Why Trump's strike pause expiry is the real wildcard: Saturday is the deadline. If Iran has not committed to opening Hormuz by then, US military action resumes. That means Friday trading will price the weekend gap risk — traders do not want to hold unhedged long equity positions going into a potential Friday night escalation. Expect elevated VIX into the close and possible defensive rotation into gold and oil names.
Why Fed speeches matter: Multiple Fed governors are speaking Friday. With the 200-day MA broken and stagflation data accumulating (high oil + slowing growth), any hint of dovishness — even subtle language about "monitoring downside risks" — could trigger a sharp short-covering rally. Hawkish reaffirmations of the "one cut only" stance would confirm the bear case for equities.
Stocks and ETFs to Watch Friday
- XLE — Energy ETF. WTI at $93.61 makes XLE a hold or buy. If Trump's pause expires Saturday and strikes resume, XLE gaps up Monday. Key support near $90.
- GLD — Gold sold off hard today but the underlying thesis (Hormuz fees = structural inflation) has not changed. Watch for a bounce off $4,380 spot support. Friday dip buyers have been rewarded all month.
- QQQ — Under pressure from memory stock selloff (Google's TurboQuant) and broader Nasdaq weakness. Critical test of the 200-day MA. A hold here would be constructive; a break accelerates quant selling.
- SPY — The 200-day MA break is the story. Watch Friday's open closely. A gap-down open with volume would confirm the breakdown; a recovery above the 200-day by close would signal a bear trap. The $648-$652 range on SPY is the battleground.
- VIX — Elevated and likely to stay that way heading into a potential military strike weekend. VIX above 25 means options-selling strategies are under pressure; above 30 means forced de-risking.
- REMX / MP / USAR — Rare earth plays. The RUSI report warning the US is within a month of running out of critical weapons systems is new information that defense investors have not fully priced. Rare earths are in every THAAD and ATACM component.

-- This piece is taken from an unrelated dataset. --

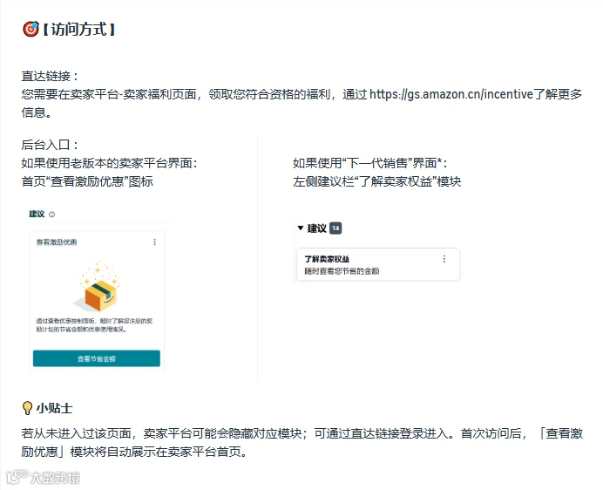The width and height of the screenshot is (603, 490).
Task: Click the card description about 优惠控制面板
Action: point(94,325)
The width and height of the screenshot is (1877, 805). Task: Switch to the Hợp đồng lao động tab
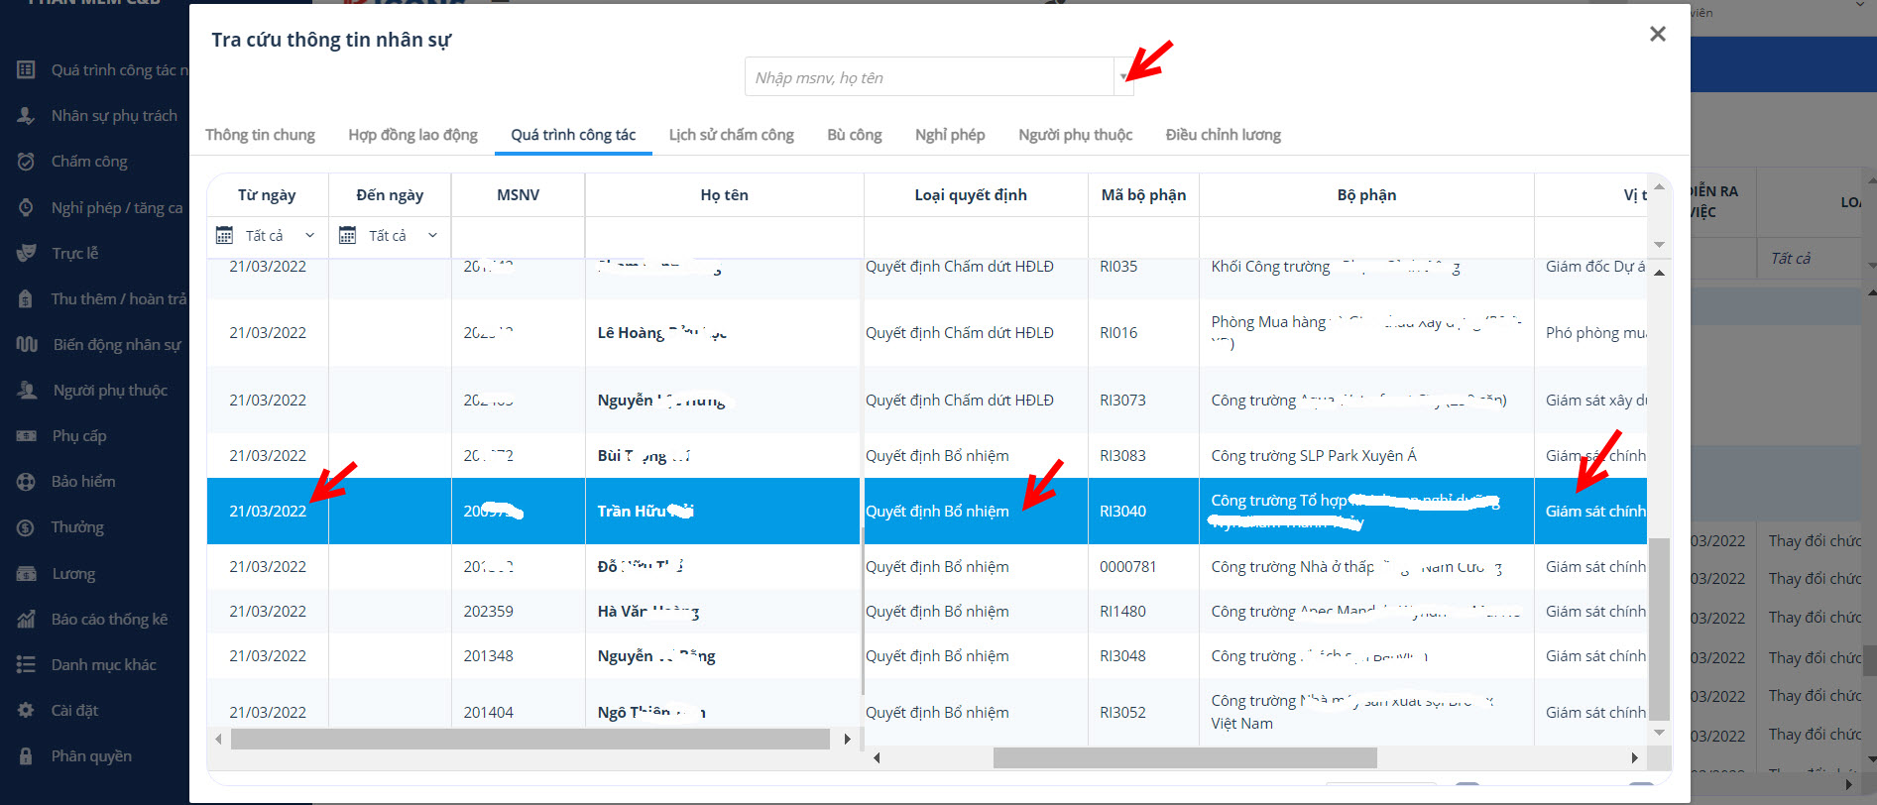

- MU (Micron) — Down hard on Google TurboQuant memory efficiency news. Oversold on a single analyst fear? Watch for a dead-cat bounce if the AI memory story proves overblown.
Key Levels Overnight Summary
- BTC: Support $68,000 / $66,500 | Resistance $69,100 / $70,000
- ETH: Support $2,000 / $1,950 | Resistance $2,100 / $2,220
- Gold: Support $4,380 / $4,300 | Resistance $4,500 / $4,572
- WTI Oil: Support $91.50 / $88 | Resistance $95 / $100
- S&P 500: Support 6,500 / 6,450 | Resistance 6,580 (200-day MA) / 6,650
The single biggest overnight catalyst is Saturday's deadline on Trump's strike pause. If talks do not visibly progress by Friday afternoon, expect markets to price significant weekend gap risk going into the 21:00 UTC close. Oil should catch a bid into the close; equities may face a wave of defensive hedging. BTC at $68K with Fear & Greed at 10 is historically a zone of opportunity, but the macro backdrop makes it painful to hold. Position size accordingly, and keep stops tight through the weekend.